As for the regulation question, recent and impending regulation includes transparency mandates, including the EU AI Act, the Algorithmic Accountability Act 2022, or more local regulation, such as New York City’s bill on the sales of automated systems used in hiring and employment.
MS: This is an urgent question. My take is that if there is proven discrimination for certain populations, for example, because certain ADS discriminate against people with certain disabilities, then yes, there should be an option to be accommodated. We need to be very clear about what that must look like.
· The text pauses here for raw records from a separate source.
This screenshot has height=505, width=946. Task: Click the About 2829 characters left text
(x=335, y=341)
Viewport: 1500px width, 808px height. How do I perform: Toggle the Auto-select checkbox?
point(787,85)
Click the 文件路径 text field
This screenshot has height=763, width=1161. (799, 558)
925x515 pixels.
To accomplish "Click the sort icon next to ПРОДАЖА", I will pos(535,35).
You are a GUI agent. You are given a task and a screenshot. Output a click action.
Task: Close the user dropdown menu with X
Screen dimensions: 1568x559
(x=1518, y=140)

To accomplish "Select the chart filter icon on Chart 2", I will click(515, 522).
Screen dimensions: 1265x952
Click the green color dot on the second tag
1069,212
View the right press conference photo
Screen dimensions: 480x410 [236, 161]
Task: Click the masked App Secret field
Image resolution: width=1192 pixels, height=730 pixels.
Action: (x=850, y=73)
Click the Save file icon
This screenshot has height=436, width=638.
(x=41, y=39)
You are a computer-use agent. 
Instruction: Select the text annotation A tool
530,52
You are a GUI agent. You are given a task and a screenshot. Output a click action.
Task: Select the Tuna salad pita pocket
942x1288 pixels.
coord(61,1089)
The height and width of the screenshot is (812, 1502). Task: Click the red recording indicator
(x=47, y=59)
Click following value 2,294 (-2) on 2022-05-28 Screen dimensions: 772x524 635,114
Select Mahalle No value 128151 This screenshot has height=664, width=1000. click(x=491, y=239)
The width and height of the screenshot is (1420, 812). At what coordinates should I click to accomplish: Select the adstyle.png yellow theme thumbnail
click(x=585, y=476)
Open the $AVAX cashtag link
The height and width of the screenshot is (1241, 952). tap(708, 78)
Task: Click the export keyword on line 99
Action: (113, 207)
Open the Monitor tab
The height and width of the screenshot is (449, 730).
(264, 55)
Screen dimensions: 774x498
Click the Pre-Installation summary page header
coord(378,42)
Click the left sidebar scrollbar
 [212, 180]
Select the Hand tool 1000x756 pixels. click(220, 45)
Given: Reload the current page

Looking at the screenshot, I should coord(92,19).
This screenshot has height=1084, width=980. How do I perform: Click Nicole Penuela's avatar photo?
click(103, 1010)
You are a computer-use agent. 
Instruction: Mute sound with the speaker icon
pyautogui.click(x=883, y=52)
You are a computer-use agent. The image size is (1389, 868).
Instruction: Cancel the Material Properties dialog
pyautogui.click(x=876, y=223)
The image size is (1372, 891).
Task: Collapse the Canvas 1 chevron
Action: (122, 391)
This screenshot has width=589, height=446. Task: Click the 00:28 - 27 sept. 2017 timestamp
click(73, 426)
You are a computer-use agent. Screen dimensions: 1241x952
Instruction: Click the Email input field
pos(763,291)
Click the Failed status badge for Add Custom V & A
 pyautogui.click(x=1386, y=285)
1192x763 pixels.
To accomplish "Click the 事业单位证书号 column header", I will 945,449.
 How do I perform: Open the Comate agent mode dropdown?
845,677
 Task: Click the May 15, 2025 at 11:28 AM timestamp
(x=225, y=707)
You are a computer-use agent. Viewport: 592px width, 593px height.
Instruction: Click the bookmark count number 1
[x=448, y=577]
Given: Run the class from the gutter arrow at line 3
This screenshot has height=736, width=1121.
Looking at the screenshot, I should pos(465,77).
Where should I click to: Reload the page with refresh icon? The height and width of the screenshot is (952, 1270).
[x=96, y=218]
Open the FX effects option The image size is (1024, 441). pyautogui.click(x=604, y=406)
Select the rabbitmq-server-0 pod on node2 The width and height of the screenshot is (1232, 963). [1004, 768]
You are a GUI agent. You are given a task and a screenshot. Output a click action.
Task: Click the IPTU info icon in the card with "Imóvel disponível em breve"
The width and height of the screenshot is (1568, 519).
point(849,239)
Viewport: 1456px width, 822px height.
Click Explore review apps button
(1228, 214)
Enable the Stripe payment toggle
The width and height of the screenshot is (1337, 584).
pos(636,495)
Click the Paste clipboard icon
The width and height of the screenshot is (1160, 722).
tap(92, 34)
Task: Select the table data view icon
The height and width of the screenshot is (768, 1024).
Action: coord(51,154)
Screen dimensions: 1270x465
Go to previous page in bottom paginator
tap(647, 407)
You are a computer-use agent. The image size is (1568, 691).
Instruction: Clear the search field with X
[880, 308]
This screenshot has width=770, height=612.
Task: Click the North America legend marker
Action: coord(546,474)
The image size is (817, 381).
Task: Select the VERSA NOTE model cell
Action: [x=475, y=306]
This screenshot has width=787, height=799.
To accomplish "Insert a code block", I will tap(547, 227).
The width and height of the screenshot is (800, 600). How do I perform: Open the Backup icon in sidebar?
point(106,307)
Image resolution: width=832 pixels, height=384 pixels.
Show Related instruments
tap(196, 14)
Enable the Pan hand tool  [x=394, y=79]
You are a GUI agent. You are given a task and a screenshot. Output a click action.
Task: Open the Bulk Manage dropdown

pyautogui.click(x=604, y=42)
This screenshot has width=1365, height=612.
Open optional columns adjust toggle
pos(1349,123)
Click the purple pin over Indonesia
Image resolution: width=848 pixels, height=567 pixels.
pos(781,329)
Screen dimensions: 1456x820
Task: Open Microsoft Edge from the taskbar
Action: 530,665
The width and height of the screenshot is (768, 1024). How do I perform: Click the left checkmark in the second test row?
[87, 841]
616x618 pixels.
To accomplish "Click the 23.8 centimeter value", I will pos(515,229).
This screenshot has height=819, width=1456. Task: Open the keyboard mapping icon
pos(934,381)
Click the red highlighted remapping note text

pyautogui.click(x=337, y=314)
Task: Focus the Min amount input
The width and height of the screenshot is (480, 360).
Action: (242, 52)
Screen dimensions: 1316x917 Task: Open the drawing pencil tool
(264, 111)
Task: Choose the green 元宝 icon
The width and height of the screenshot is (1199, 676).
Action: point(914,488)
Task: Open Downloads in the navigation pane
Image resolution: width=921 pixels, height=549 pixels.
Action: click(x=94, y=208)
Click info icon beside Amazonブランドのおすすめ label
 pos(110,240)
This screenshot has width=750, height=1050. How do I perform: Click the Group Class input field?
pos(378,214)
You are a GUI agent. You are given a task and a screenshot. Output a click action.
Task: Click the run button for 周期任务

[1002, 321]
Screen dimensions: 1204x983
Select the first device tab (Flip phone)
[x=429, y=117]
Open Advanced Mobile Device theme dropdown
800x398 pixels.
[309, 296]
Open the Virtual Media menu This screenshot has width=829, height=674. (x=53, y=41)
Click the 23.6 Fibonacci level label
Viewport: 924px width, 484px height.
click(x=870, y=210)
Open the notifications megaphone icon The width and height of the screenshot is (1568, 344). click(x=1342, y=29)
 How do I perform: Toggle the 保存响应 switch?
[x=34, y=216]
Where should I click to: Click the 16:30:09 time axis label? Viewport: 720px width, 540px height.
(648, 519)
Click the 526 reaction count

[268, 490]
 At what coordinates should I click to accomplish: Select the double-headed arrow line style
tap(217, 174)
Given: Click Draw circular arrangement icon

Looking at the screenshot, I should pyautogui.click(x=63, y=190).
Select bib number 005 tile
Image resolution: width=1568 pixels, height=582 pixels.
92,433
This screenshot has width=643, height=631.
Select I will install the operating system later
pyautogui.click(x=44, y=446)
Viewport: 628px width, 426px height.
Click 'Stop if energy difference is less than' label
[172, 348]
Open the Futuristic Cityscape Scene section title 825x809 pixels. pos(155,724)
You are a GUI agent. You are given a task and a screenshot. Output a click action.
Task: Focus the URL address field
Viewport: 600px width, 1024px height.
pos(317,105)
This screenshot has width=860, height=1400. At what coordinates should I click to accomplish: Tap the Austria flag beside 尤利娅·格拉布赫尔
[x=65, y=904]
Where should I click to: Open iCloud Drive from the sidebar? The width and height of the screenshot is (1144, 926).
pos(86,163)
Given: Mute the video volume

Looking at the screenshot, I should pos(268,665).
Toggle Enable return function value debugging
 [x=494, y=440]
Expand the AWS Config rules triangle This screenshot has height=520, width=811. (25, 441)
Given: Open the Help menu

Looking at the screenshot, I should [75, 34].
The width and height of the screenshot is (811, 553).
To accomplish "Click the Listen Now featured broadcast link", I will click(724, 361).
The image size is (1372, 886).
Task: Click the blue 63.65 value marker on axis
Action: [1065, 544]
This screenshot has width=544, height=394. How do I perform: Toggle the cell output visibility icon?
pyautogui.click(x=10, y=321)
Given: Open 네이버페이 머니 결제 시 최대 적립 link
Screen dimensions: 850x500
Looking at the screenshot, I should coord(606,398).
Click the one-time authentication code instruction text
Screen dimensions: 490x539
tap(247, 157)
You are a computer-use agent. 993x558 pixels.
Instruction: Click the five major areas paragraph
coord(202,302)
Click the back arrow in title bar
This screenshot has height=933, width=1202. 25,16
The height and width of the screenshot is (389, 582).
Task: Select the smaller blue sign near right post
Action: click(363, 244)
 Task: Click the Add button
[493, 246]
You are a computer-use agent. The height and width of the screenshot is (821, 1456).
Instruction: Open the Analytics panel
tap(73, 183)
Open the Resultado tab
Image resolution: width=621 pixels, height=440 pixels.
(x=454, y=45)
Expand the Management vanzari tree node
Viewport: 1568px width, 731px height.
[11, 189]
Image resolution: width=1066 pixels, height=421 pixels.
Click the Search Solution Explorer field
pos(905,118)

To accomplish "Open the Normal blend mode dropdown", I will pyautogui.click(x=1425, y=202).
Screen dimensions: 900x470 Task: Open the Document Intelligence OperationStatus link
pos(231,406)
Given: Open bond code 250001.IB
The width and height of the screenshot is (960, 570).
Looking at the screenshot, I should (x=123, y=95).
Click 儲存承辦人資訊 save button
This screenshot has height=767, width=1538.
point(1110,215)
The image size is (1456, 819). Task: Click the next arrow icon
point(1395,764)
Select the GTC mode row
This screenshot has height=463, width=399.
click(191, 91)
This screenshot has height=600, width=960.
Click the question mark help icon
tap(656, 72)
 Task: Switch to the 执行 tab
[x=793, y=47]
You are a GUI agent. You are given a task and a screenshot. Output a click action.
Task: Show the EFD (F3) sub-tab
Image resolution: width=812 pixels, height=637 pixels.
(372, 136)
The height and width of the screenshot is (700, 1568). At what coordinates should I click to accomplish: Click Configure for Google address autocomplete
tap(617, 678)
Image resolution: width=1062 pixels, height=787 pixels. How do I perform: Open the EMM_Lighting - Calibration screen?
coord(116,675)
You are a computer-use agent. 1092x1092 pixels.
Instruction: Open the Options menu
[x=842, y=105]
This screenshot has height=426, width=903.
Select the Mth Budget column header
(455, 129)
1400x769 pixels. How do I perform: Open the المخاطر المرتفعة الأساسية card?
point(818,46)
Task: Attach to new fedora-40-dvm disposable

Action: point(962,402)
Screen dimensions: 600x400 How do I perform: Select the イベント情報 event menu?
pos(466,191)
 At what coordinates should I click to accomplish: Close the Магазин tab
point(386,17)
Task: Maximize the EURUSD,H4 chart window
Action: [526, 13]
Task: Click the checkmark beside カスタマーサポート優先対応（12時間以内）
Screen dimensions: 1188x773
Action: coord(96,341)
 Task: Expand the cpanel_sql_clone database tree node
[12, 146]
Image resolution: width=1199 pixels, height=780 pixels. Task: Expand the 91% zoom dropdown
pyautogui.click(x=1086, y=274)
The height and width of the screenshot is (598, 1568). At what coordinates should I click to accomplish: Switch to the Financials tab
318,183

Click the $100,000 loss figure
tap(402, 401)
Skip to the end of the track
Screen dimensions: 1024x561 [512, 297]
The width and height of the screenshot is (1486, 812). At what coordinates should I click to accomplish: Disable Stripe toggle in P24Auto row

RC: Ideally, yes; practically speaking, it would be difficult to see this done well. Opting out will, by definition, mean the candidate has less information available about them than others who opted in (putting aside the question of whether or not the information is accurate). How do we reconcile this? Also, given the inherent power dynamic, even if there were regulatory assurances, I imagine most candidates would opt in simply to appear more agreeable to their potential employer.
MS: All data is biased, so this problem is not specific to hiring. What needs to be noted, however, is that some of the ADS used in hiring are not even trained on data that has been collected in the context of hiring, for example, social media data for personality assessment. Again, that is not necessarily special and it happens, for example, in the context of precision medicine. What we need to do moving forward, whether it is in the context of hiring or another context, is to use more holistic approaches, such as the one we propose, to consider not just a technology and its impact, but also how it is embedded into social and professional practices. This socio-technical approach is the only way in which we can avoid a technosolutionist approach to addressing algorithmic harm and bias. And that requires interdisciplinary collaboration and stakeholder empowerment, both of which need to be rewarded and funded better.